The Best Thing About a Trump Loss Is Stephen Miller Leaving the White House

“Miller’s record is full of freedom-impinging stains that, in theory, should unite just about everyone—conservatives, progressives, libertarians, and those in-between—in opposition. He is perhaps best known for his role in implementing a “zero tolerance” policy at the Mexican border, in which migrant parents were systematically separated from their children as part of a deterrence strategy. (Hundreds are yet to be reunited.) But while that may be the administration’s most infamous immigration controversy, Miller also worked to orchestrate Trump’s broader restrictionist policy. Some of those attempts came to fruition; others they didn’t.
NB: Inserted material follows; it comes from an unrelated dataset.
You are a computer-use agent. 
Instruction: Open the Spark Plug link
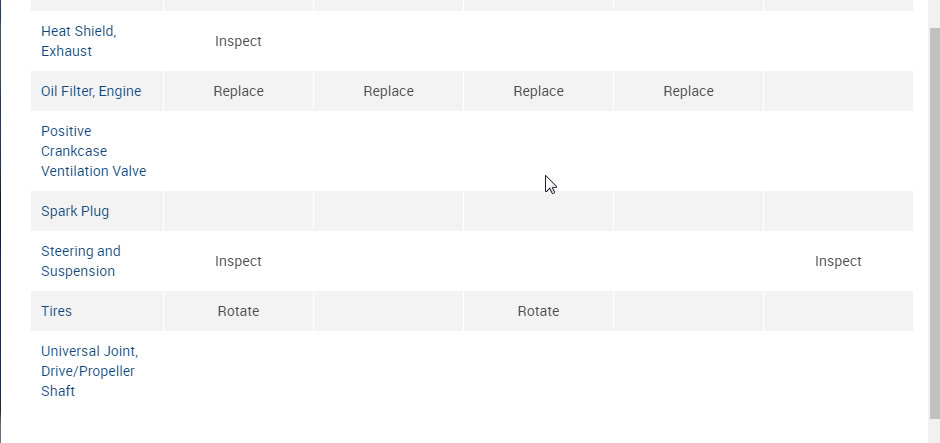pos(75,211)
Some attempts were legal; others, perhaps not.
For example: Miller sought to embed Immigration and Customs Enforcement (ICE) agents in the Office of Refugee Resettlement, the government group charged with safely assimilating migrant refugees into the United States. Miller reportedly hoped to ramp up deportations of the adults who came forward to sponsor migrant children. Unfortunately for Miller, it is against the law for the Department of Homeland Security to use federal funds in service of holding or deporting potential sponsors for unaccompanied alien minors, so they rejected the proposal. But the department did allow ICE to collect biometric data on those adults, potentially giving them the opportunity to track and deport them over minor offenses.
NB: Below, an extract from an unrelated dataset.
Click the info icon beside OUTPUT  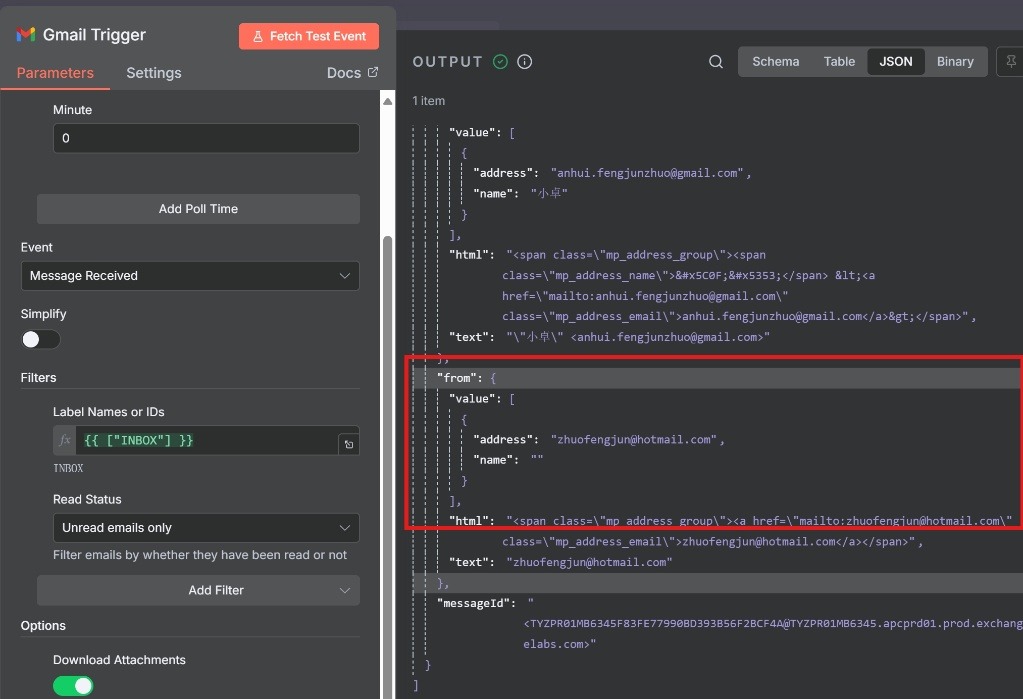point(524,62)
Similarly, Miller attempted to transfer an employee from the Treasury Department to an advisory role at the Social Security Administration in order to more easily track down personally identifiable information for deportations.
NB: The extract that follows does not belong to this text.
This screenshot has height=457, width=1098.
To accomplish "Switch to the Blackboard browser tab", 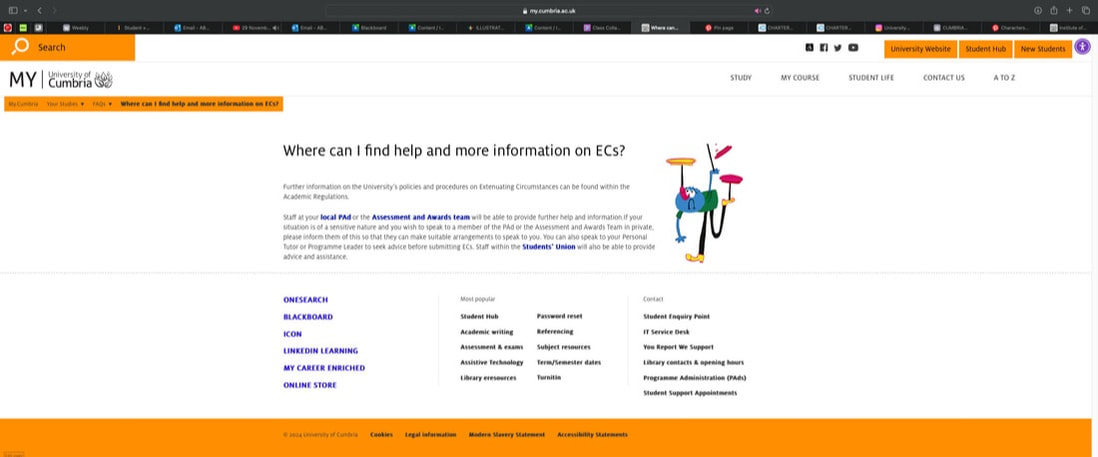I will click(371, 28).
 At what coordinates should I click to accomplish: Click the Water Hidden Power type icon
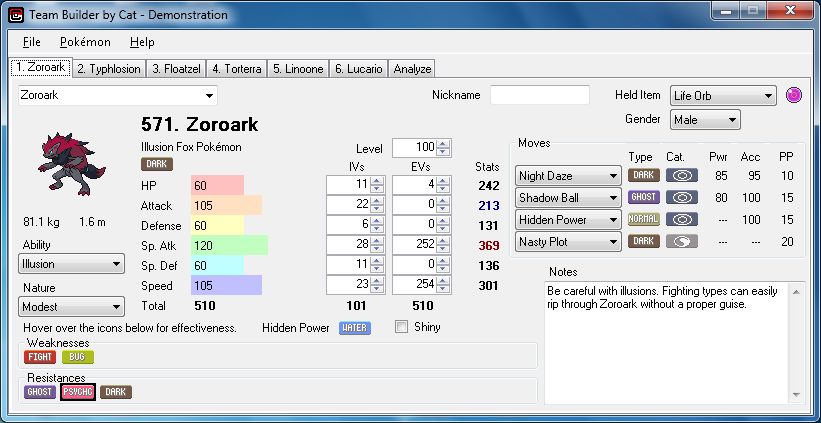click(x=355, y=327)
As special adviser, Miller pushed for the government shutdown at the end of 2018, which bled into 2019, lasting 35 days and becoming the longest shutdown in U.S. history—all to try to get $5.7 billion for a border wall. (The Republican-controlled Senate and Republican-controlled House did not deliver, and Trump eventually declared a national emergency.)

Unsurprisingly, Miller opposed Deferred Action for Childhood Arrivals (DACA), the Obama-era program giving immigrants who came to this country as children temporary protection from deportation. Seventy-four percent of Americans—and 68 percent of Republicans—support the program. In leaked emails between Miller and Breitbart, he railed against DACA and birthright citizenship, and likened immigrants to terrorists. After all, Miller is the man who reportedly said he “would be happy if not a single refugee foot ever again touched American soil.” Though Trump promised during his campaign to protect DACA recipients, he weaponized their precarious status for political capital; when the courts declined to strike down the program, Trump moved to limit who can apply for such protections.”

Trump and Biden Are Right: Both Parties Are To Blame for America’s Inhumane, Broken Immigration System

“The Trump administration’s approach to immigration enforcement has been aggressive and deliberately punitive in a way that Obama’s was not. Beyond the appalling family separation policy, Trump’s sought to restrict both legal and illegal immigration in ways that no president in recent history has. He’s shifted one of America’s two major parties in a nationalist, xenophobic direction—or perhaps he owes his success to the fact that it had already shifted that direction, but that’s no better—and elevated people like Stephen Miller to places where they can set policy. That’s all horrifically bad.

But he was only able to do most of that because previous presidential administrations—not just Obama and Biden, but plenty of others before it—built a powerful leviathan dedicated to preventing the free movement of people.”